Problem: Please transcribe the entries below without changing a single character.

Records shown:

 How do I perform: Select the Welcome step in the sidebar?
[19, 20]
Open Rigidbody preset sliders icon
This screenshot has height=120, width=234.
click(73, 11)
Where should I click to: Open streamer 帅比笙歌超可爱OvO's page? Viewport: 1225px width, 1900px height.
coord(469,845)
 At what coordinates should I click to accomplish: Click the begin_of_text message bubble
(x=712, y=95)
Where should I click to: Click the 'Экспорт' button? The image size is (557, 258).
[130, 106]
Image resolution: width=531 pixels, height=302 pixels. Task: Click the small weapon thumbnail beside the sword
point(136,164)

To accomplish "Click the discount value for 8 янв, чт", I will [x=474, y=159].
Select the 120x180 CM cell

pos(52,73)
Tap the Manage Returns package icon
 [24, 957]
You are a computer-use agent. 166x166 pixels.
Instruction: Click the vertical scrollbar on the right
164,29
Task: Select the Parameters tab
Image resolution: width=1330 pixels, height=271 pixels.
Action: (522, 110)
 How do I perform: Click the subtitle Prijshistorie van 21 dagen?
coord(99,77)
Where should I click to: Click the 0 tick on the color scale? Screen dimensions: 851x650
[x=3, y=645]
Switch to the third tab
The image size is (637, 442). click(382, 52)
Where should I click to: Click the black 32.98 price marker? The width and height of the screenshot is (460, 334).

Answer box:
 How do I perform: Select the Welcome step in the sidebar?
[19, 20]
Open Rigidbody preset sliders icon
This screenshot has height=120, width=234.
click(73, 11)
Where should I click to: Open streamer 帅比笙歌超可爱OvO's page? Viewport: 1225px width, 1900px height.
coord(469,845)
 At what coordinates should I click to accomplish: Click the begin_of_text message bubble
(x=712, y=95)
Where should I click to: Click the 'Экспорт' button? The image size is (557, 258).
[130, 106]
Image resolution: width=531 pixels, height=302 pixels. Task: Click the small weapon thumbnail beside the sword
point(136,164)

To accomplish "Click the discount value for 8 янв, чт", I will [x=474, y=159].
Select the 120x180 CM cell

pos(52,73)
Tap the Manage Returns package icon
 [24, 957]
You are a computer-use agent. 166x166 pixels.
Instruction: Click the vertical scrollbar on the right
164,29
Task: Select the Parameters tab
Image resolution: width=1330 pixels, height=271 pixels.
Action: (522, 110)
 How do I perform: Click the subtitle Prijshistorie van 21 dagen?
coord(99,77)
Where should I click to: Click the 0 tick on the color scale? Screen dimensions: 851x650
[x=3, y=645]
Switch to the third tab
The image size is (637, 442). click(382, 52)
Where should I click to: Click the black 32.98 price marker? The width and height of the screenshot is (460, 334).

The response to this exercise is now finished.